AUFGABEN:
A. Nenne sämtliche Jahreszahlen aus dem Text über den Elfenbeinhandel in der Reihenfolge ihres Auftretens.
B. Setze den Text über den Elfenbeinhandel nach seinem letzten Satz fort.

SEITE:
Das mit den "Einmalverkäufen" in den Jahren 1999 und 2008 legal auf den Markt gelangte Elfenbein (und ggf. auch noch vorhandene Bestände aus der Zeit vor Oktober 1989) erweist sich heute als Problem. Der illegale Elfenbeinhandel verwendet ähnliche Methoden wie diejenigen der internationalen Geldwäscherei. Trotz des Handelsverbots gelangen so die Stoßzähne aus der Wildererei als legal deklariertes Elfenbein auf den Markt. Im Bericht des "Guardian" heißt es, im Jahre 2015 seien um die 20000 afrikanische Elefanten umgebracht worden - mehr als geboren wurden. Chinesisches Vermögen finanziere einen Hunger nach Elfenbein, der die Elefanten Afrikas noch innerhalb der Lebenszeit der heute lebenden Menschen auszurotten droht.

Das gewilderte Elfenbein gelangt zum großen Teil als Schmuggelware nach Europa, wo es "legale" Elfenbeinbestände gibt. Unter dem Deckmantel dieser Bestände wird das nun als "Legal" deklarierte gewilderte Elfenbein überwiegend nach Ostasien transportiert. Eigentlich hätte es - denke ich - irgendwann irgend jemandem auffallen müssen, dass sich die legalen Elfenbeinbestände in Europa auf wunderbare Weise zu "vermehren" scheinen ...

ERFASSTE DATEN:

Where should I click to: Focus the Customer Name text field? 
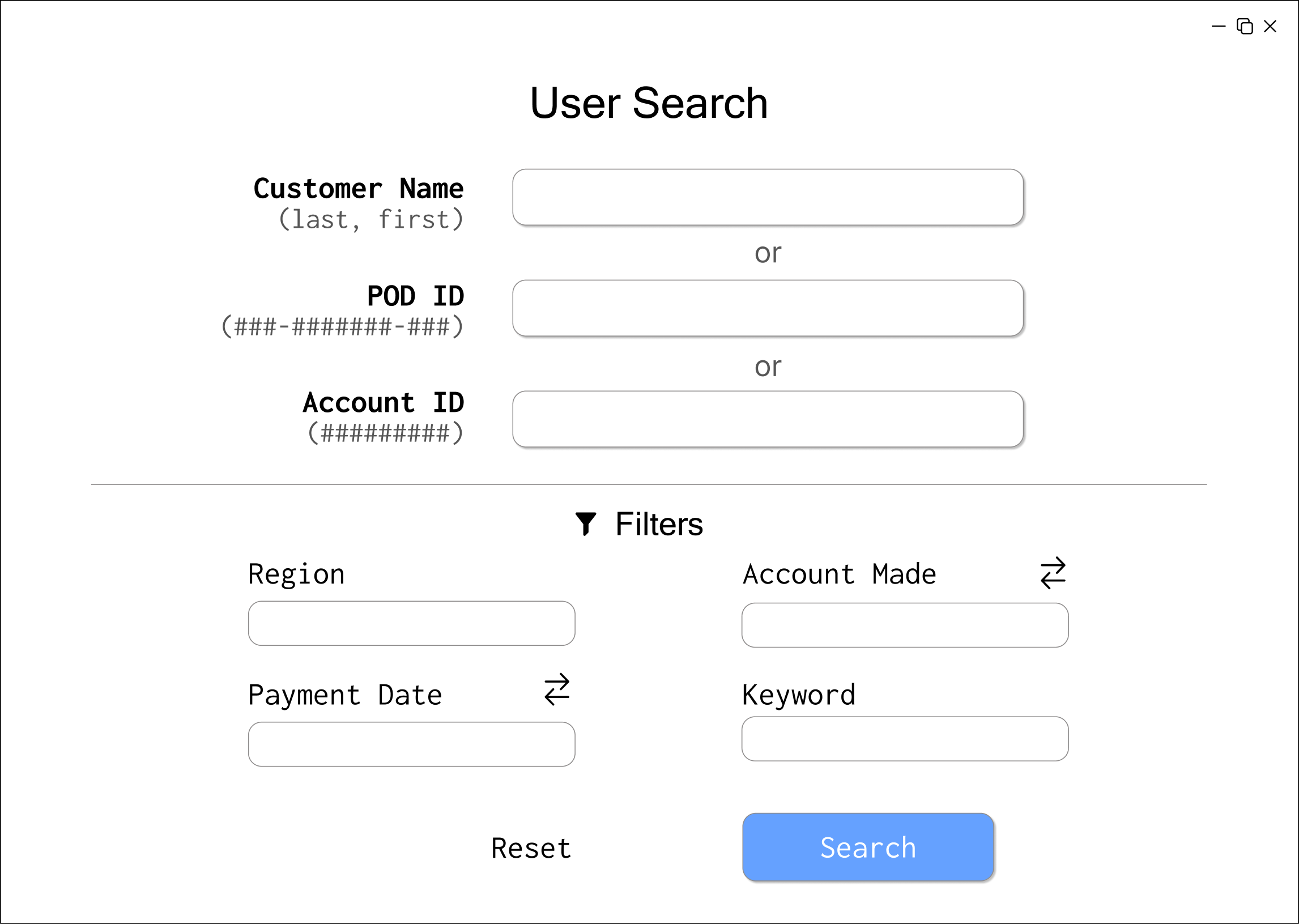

GEORDNETE ANTWORTEN:
A. 1999, 2008, 1989, 2015

B.
Steigende Nachfrage,  höhere Profite

Im Filmbeitrag des Weltspiegels aus dem Jahre 1998 heißt es, das Gewicht des Stoßzahns eines ausgewachsenen Elefanten könne weit über einen Zentner erreichen. In der damals noch britischen Kronkolonie Hongkong hätten sich die Preise in der Zeit von 1986 bis 1988 verdoppelt. Der Stoßzahn eines ausgewachsenen Elefanten könne ein Gewicht von weit über einem Zentner - die inoffizielle Maßeinheit "Zentner" entspricht in Deutschland 50 Kilogramm - erreichen und seinem Besitzer bis zu 20000 Mark einbringen (im Zuge der Einführung des Euro zum 01.01.2002 wären das etwa 10000 Euro gewesen). Heute werden dem n-tv Bericht zufolge in China ein Pfund (also 0,5 kg) Elfenbein für etwa 1000 Dollar (das entspräche etwa 900 Euro) gehandelt. 1988 wurden demzufolge für ein Kilogramm Elfenbein 200 Euro erzielt.

Im Laufe der 28 Jahre, die seitdem bis heute vergangen sind, haben die Preise für Elfenbein noch einmal um das neunfache zugelegt. Heute werden mit 1 kg Elfenbein etwa 1800 Euro erzielt. Wenn es so weitergehen sollte, dann steht zu befürchten, dass die weiterhin zunehmende Gier nach Elfenbein den Wilderern, Schmugglern und Händlern noch höhere Profite bescheren wird - so lange jedenfalls, bis der letzte Elefant erschossen sein wird.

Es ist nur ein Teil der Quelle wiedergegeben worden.